How does the research correlate with the objectives of FHI360?

This study of malaria in pregnancy in Nigeria fits squarely into the FHI 360 mission: the science of improving lives. The organization is decades old and has about 11 projects in all 36 State plus Abuja in health, education and private partnerships. FHI 360 also has expertise in other international development sectors including agriculture, democracy and governance, energy and technology.

Briefly describe the research team

The concept and the design for the study were generated by me and my co-author Thad Pennas. We then recruited a research firm - Center for Research, Evaluation and Resource Development - (CRERD) in Nigeria to conduct the study in the two states. From the official report, we culled the manuscript that yielded the publication in the Malaria Journal. We were also supported in this effort by key FHI 360 in-country staff, specifically those working with the C-Change/Nigeria project.

What is next following the research? 

There is much need to disseminate the results of this study widely in Nigeria, specifically to policymakers and to explore ways to ensure that systemic and institutional structures are strengthened. 

Secondly, we are seeking to work with state-level ministries of health to develop training curricular to enhance the ability of providers to make the necessary linkages among antenatal care visits (ANC), intermittent and preventive treatment of malaria in pregnancy (IPTp) and prevention of mother-to-child transmission (PMTCT) of HIV through comprehensive testing and counseling.

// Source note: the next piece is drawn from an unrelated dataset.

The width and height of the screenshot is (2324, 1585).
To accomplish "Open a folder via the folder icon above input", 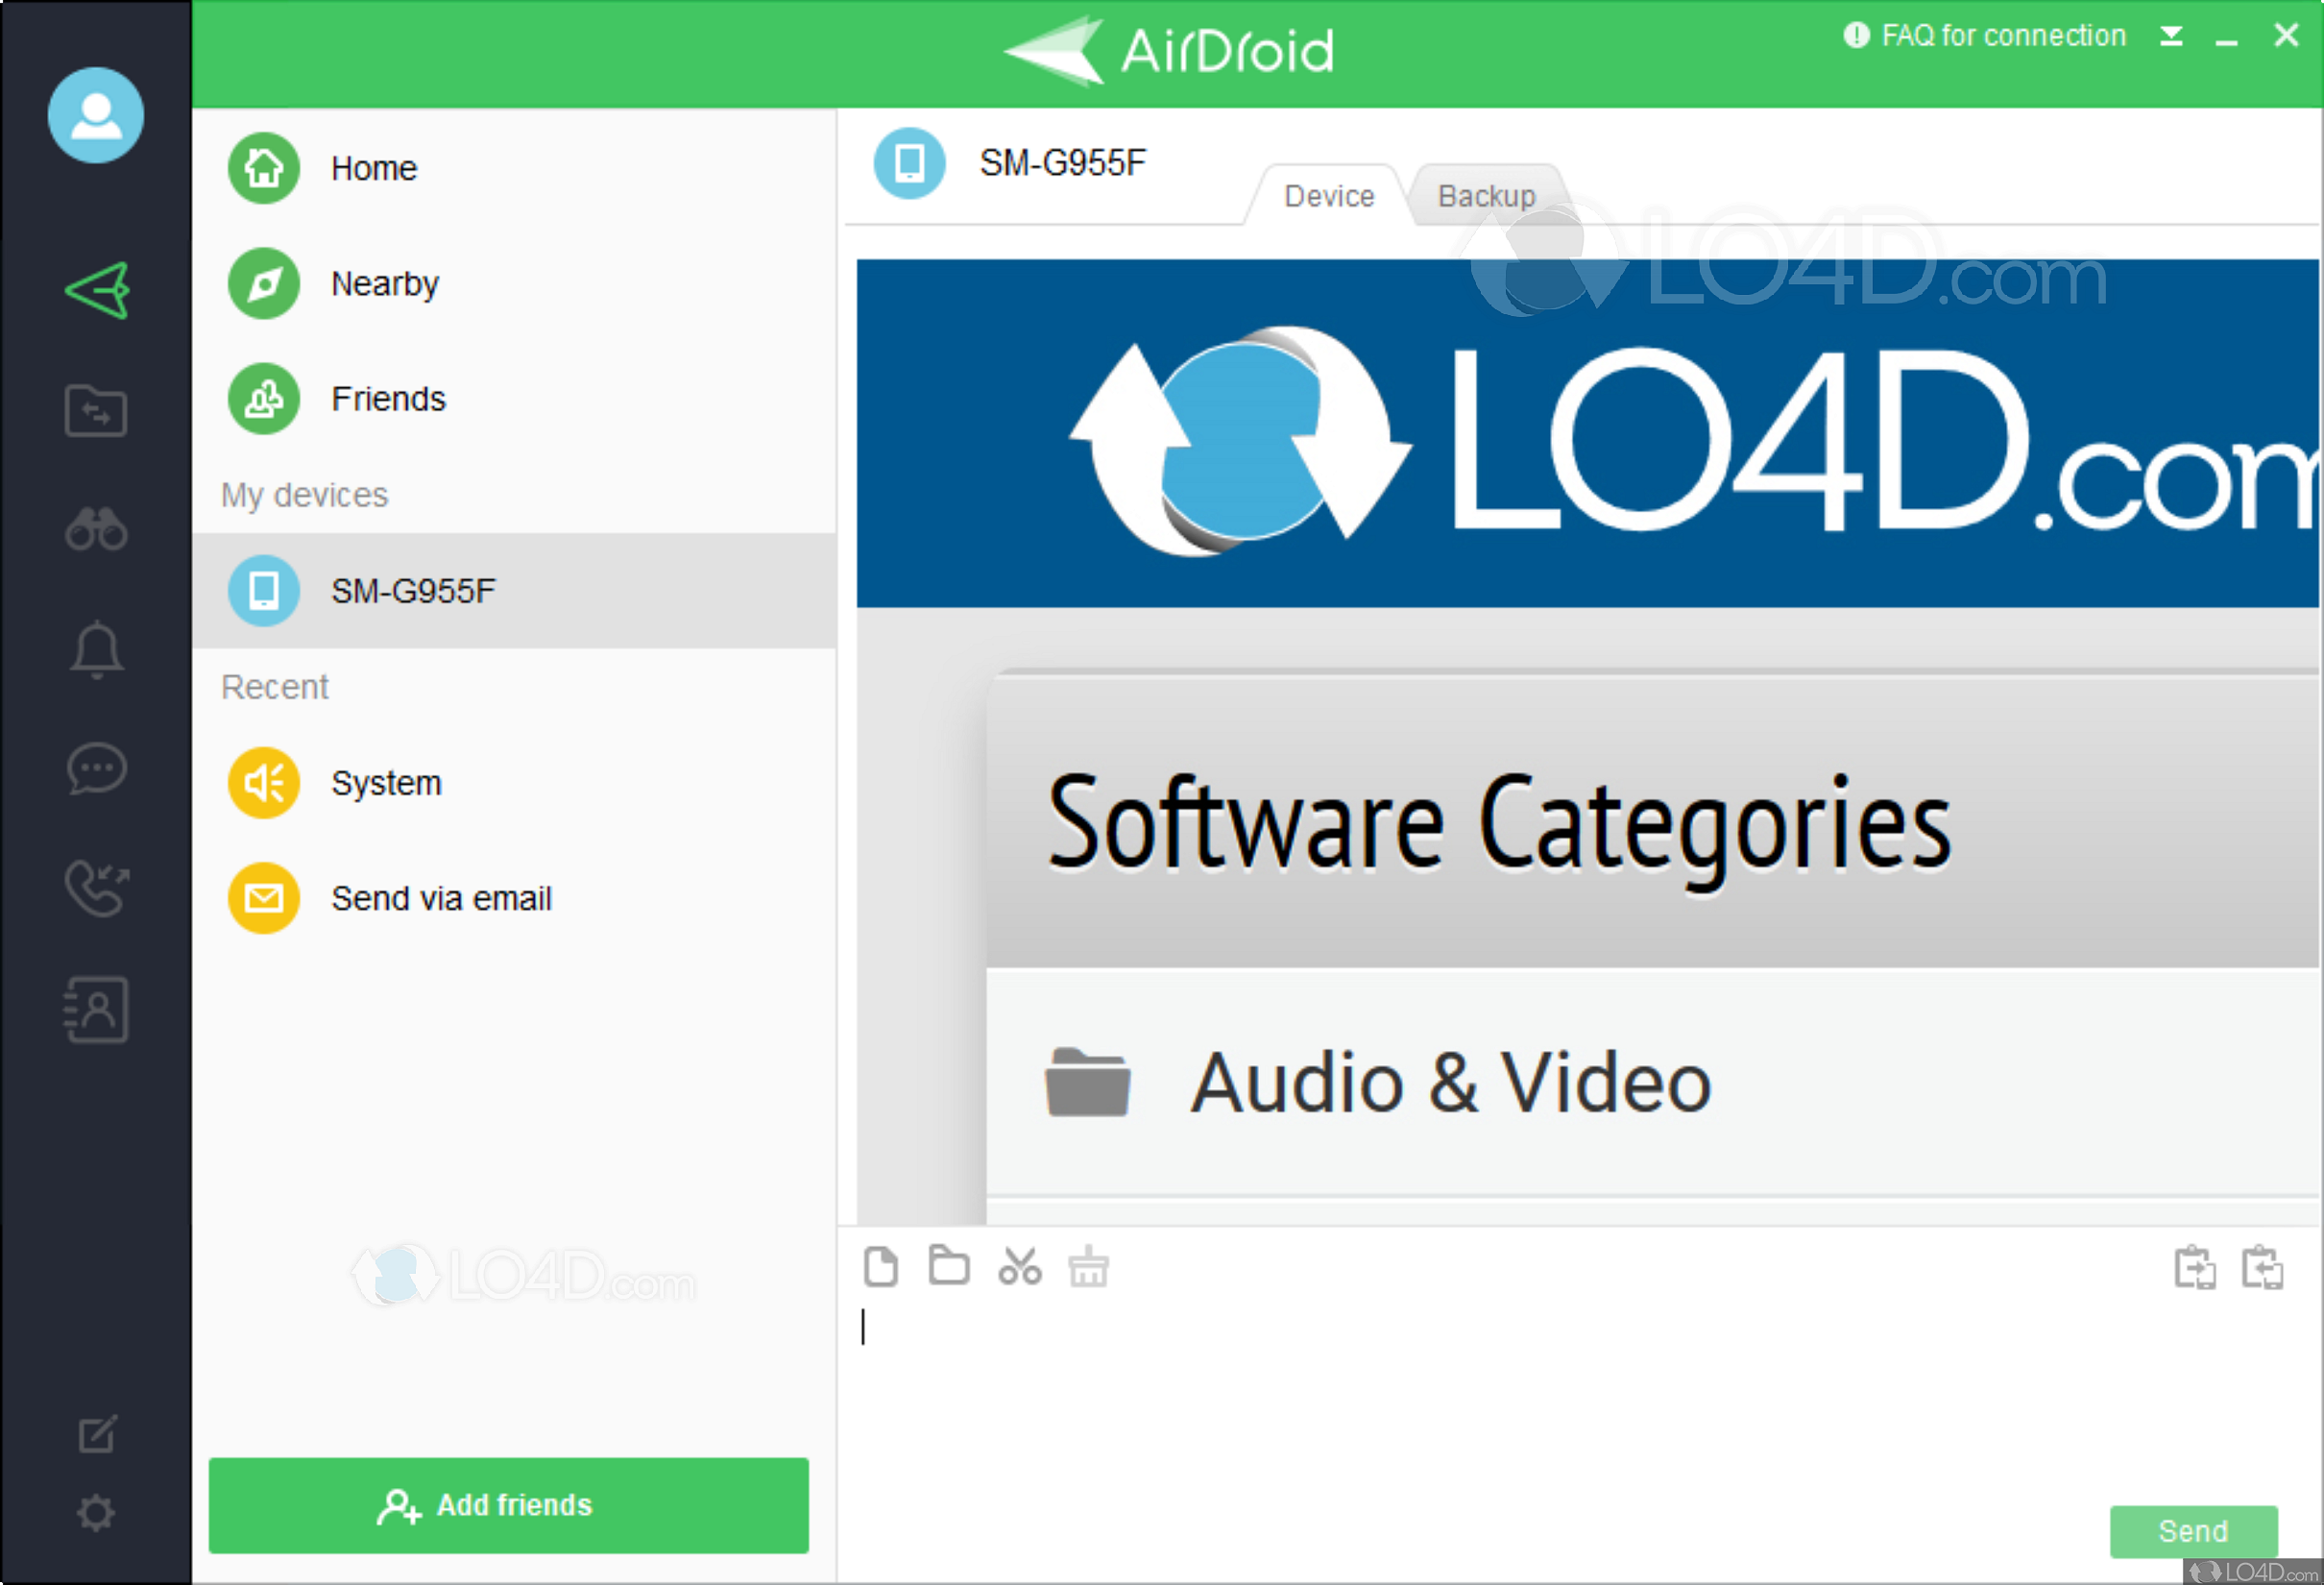I will (948, 1266).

Third, there is a great need to improve the linkages of health care providers and alternative cultural (traditional birth attendants) and faith-based care and support systems. The services and support that TBA and faith-based systems provide are important, but they have limitations. 

Recognizing those limitations and working in synergy with the health systems for appropriate and timely referrals will ensure that these alternative providers maintain their place in the services delivery continuum, while ensuring the welfare of the pregnant woman and her unborn baby.

Finally, in places where women must obtain permission to access health services, we must ensure a comprehensive education of all key stakeholders to make paramount, the health of the mother and progeny of the families and communities.

These will go a long way to ensure the health of the country and reduce the disproportionate mortality and morbidity from malaria in the general population, but specifically among pregnant women.